Estonian energy company Alexela and compatriot investment firm Infortar have completed works on the main platform for the FSRU-based Paldiski LNG import facility.
The two firms joined forces in April this year on the development which consists of a chartered FSRU, a jetty, and a connection with the Balticconnector pipeline. They plan a second phase as well to build a permanent solution for the terminal.
Alexela said in a social media post that the two firms completed the platform last week.
“On August 31, a day earlier than promised, Alexela and Infortar, who are responsible for the construction of the mooring point at the Paldiski LNG terminal, handed over the first stage of the main platform to Elering, Estonia’s gas system operator, for the pipeline works,” the firm said.
Elering said in June that construction work had started on the pipeline that will connect the planned FSRU-based LNG import terminal in Paldiski to the grid.
The pipeline will be long about 1.2 kilometers, linking the LNG terminal’s jetty to Elering’s onshore compressor station.
As per the FSRU, Estonia and Finland agreed to jointly charter an FSRU to import LNG, as part of plans to reduce reliance on Russian pipeline gas and boost energy security.

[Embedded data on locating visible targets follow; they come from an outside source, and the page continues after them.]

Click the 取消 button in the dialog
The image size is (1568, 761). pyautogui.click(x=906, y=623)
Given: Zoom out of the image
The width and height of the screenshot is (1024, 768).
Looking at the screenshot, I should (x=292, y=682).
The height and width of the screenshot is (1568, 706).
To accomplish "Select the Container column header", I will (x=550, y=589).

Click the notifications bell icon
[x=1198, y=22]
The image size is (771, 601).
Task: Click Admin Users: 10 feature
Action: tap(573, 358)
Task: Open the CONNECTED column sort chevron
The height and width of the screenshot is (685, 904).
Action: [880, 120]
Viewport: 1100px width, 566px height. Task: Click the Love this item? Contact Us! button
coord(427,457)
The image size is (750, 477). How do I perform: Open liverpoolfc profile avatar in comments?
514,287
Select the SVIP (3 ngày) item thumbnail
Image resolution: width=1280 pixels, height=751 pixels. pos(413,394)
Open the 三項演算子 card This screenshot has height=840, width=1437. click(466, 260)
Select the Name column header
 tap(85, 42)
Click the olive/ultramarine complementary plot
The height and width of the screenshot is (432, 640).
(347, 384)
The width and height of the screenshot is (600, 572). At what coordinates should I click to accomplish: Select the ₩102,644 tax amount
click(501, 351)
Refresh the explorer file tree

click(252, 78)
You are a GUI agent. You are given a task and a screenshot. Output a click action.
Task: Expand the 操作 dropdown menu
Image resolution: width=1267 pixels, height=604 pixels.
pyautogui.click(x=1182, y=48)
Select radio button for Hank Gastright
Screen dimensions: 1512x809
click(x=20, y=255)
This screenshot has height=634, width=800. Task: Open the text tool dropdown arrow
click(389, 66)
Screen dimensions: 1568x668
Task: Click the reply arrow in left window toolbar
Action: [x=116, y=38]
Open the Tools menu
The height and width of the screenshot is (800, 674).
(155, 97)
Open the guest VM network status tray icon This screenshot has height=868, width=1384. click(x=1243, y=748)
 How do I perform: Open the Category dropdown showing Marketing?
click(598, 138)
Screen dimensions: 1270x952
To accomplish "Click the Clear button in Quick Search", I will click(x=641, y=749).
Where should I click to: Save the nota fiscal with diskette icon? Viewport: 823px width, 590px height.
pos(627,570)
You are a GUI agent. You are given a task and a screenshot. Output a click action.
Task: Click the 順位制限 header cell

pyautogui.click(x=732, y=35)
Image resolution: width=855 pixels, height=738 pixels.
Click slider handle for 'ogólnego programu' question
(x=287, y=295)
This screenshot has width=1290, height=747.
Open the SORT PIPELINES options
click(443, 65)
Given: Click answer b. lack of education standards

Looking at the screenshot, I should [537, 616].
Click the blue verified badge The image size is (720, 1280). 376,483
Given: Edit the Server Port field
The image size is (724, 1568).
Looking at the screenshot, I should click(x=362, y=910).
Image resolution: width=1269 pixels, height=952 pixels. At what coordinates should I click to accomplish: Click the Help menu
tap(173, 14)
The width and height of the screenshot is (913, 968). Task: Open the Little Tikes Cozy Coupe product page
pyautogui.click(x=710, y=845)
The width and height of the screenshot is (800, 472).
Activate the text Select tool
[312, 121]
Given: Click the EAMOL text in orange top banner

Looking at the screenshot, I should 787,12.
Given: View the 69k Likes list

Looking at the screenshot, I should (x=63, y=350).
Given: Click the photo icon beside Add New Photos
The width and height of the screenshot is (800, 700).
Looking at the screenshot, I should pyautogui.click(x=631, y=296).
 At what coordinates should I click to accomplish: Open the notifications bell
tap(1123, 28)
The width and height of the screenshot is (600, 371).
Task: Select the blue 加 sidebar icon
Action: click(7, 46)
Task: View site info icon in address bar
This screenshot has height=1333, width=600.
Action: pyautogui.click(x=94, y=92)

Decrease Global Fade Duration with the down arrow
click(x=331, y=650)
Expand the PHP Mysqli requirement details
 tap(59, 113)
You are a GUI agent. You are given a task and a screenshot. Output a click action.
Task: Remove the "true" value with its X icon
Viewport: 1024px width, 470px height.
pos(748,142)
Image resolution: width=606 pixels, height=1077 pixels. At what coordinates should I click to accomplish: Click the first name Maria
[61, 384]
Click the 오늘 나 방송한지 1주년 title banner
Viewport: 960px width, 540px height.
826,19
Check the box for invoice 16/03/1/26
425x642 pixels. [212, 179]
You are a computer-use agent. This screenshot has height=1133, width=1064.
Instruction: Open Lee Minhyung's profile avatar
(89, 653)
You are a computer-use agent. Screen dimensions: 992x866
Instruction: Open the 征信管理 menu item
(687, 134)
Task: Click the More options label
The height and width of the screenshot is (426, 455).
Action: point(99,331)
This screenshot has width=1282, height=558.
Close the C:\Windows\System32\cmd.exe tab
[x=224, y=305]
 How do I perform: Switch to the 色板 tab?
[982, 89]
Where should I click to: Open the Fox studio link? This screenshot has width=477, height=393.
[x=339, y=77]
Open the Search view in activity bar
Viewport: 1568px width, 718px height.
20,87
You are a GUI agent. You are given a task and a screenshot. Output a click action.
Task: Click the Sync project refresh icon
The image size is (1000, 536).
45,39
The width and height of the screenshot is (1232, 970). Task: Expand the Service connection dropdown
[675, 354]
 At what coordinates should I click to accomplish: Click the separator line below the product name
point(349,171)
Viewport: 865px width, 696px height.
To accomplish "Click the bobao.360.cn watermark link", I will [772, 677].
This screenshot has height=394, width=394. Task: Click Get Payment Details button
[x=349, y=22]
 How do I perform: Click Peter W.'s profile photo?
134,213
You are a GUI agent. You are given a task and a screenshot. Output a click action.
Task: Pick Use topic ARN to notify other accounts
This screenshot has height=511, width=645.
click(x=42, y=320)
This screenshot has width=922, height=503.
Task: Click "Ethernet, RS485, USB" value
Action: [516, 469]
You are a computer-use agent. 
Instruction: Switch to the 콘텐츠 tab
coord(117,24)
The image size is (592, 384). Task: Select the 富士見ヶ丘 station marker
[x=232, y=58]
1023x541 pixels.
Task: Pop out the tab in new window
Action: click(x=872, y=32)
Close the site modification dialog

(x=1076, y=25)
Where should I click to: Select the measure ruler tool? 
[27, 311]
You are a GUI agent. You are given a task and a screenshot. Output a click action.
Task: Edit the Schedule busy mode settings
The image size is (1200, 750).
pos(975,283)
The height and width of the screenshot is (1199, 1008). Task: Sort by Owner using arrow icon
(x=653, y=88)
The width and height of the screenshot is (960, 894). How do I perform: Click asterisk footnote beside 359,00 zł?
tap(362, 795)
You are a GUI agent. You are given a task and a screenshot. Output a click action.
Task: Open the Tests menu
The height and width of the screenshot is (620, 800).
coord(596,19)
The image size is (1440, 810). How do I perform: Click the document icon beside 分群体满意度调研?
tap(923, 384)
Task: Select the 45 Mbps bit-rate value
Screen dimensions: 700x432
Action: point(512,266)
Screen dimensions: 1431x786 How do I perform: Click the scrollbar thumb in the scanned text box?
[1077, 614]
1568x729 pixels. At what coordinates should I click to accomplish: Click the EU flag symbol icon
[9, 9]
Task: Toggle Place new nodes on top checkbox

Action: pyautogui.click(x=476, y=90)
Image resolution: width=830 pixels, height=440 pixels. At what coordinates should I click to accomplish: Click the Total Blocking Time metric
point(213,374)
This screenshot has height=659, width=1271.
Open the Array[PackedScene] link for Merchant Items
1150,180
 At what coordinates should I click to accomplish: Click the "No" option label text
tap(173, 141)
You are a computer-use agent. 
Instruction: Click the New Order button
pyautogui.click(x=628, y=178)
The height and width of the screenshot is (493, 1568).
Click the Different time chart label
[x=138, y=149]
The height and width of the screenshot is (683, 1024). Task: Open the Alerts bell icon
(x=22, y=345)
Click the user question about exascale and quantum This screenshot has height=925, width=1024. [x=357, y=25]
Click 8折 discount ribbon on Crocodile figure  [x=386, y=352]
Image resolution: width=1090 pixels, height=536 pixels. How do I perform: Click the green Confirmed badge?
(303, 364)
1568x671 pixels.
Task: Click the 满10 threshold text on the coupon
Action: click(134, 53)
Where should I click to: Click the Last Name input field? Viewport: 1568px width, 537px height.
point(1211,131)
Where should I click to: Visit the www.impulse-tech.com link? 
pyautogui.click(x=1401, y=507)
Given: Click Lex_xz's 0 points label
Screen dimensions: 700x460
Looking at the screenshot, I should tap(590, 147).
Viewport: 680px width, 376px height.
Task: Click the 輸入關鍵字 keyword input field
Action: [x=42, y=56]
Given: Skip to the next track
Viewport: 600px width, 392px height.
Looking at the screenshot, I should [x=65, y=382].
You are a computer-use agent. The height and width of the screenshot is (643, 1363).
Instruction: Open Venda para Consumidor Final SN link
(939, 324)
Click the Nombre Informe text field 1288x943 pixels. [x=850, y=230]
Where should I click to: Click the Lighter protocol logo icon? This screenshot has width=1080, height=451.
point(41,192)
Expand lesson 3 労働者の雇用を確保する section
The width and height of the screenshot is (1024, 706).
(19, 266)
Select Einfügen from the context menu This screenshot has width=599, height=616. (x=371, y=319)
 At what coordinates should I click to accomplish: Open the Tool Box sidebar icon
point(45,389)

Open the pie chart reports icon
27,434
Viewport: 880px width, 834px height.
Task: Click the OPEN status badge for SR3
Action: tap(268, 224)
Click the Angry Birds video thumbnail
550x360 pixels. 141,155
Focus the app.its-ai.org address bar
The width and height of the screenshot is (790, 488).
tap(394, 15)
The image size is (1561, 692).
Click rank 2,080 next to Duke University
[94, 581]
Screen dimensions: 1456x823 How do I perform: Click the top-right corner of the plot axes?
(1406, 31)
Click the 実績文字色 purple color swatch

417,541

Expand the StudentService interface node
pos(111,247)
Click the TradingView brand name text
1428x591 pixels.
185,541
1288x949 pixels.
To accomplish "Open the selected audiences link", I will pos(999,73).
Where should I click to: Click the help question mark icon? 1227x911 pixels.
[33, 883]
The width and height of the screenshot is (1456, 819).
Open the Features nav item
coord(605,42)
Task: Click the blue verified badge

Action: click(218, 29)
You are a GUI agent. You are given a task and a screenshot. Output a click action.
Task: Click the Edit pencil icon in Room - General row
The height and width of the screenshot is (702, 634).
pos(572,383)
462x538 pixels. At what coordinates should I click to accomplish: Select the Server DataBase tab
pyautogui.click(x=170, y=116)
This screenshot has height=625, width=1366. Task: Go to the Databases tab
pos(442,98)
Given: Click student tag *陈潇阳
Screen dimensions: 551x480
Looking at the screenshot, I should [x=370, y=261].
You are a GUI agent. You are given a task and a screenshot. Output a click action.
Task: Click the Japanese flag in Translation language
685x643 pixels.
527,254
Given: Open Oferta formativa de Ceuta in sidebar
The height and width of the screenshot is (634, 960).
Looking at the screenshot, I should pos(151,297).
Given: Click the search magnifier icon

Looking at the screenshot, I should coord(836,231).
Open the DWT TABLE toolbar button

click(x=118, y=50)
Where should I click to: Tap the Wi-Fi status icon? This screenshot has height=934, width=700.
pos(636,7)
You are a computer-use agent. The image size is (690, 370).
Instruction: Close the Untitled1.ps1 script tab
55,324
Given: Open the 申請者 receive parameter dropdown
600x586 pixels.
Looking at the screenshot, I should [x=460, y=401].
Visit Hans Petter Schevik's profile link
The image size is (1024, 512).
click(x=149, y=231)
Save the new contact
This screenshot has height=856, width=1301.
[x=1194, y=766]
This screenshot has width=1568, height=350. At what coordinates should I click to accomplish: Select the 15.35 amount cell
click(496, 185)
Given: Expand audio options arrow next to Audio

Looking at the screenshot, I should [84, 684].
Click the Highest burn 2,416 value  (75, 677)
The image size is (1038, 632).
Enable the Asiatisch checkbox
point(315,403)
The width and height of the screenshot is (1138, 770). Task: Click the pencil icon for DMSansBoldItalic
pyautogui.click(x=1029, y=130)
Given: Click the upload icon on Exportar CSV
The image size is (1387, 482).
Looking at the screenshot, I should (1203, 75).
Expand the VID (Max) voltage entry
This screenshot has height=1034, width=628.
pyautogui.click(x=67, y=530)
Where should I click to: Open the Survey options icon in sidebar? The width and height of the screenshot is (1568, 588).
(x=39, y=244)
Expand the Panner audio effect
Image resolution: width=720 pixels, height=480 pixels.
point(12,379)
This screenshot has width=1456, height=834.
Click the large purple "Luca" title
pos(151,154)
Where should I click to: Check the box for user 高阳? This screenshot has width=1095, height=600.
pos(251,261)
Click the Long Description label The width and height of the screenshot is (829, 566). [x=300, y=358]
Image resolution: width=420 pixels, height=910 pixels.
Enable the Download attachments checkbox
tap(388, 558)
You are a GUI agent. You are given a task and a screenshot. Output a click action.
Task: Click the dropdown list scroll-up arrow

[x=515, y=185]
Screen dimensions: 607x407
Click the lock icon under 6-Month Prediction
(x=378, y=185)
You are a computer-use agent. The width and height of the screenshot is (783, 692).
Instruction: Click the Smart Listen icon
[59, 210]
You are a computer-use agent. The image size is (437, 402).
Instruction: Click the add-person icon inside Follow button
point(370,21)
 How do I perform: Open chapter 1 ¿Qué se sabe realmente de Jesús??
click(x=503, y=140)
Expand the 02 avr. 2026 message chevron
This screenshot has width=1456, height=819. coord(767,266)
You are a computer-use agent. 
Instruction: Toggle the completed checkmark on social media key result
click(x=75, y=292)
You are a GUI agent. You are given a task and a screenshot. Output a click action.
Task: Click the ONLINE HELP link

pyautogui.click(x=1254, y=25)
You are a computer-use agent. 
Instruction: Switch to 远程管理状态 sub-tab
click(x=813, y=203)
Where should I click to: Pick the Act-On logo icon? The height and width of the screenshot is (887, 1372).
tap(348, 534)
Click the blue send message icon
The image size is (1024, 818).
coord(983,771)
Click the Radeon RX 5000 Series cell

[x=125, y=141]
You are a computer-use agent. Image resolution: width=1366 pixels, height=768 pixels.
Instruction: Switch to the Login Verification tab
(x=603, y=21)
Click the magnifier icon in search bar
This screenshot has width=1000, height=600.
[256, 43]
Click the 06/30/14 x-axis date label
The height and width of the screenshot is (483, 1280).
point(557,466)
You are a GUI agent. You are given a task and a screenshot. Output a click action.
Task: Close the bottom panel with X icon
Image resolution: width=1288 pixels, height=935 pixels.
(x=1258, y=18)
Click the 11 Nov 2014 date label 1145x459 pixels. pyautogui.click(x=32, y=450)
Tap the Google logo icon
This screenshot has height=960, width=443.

Gasgrid Finland and Elering signed a cooperation deal on May 4 to set out the terms for the joint charter of the unit which will serve both countries.
After that, Gasgrid signed a 10-year deal to charter one FSRU from US LNG player Excelerate.
Under the charter deal, Excelerate will provide its 150,900-cbm Exemplar which can supply more than 5 billion cubic meters per year of regasification capacity.
The FSRU is already heading towards Europe after the 2010-built LNG vessel completed its winter supply contract in Argentina.
In August, Gasgrid and Fortum finalized the previously announced deal to place the country’s first FSRU in the port of Inkoo.
This unit would dock either in Inkoo or Paldiski, depending on where work is completed first, the partners previously said.
It will probably spend most of its time in Inkoo due to higher gas demand in Finland.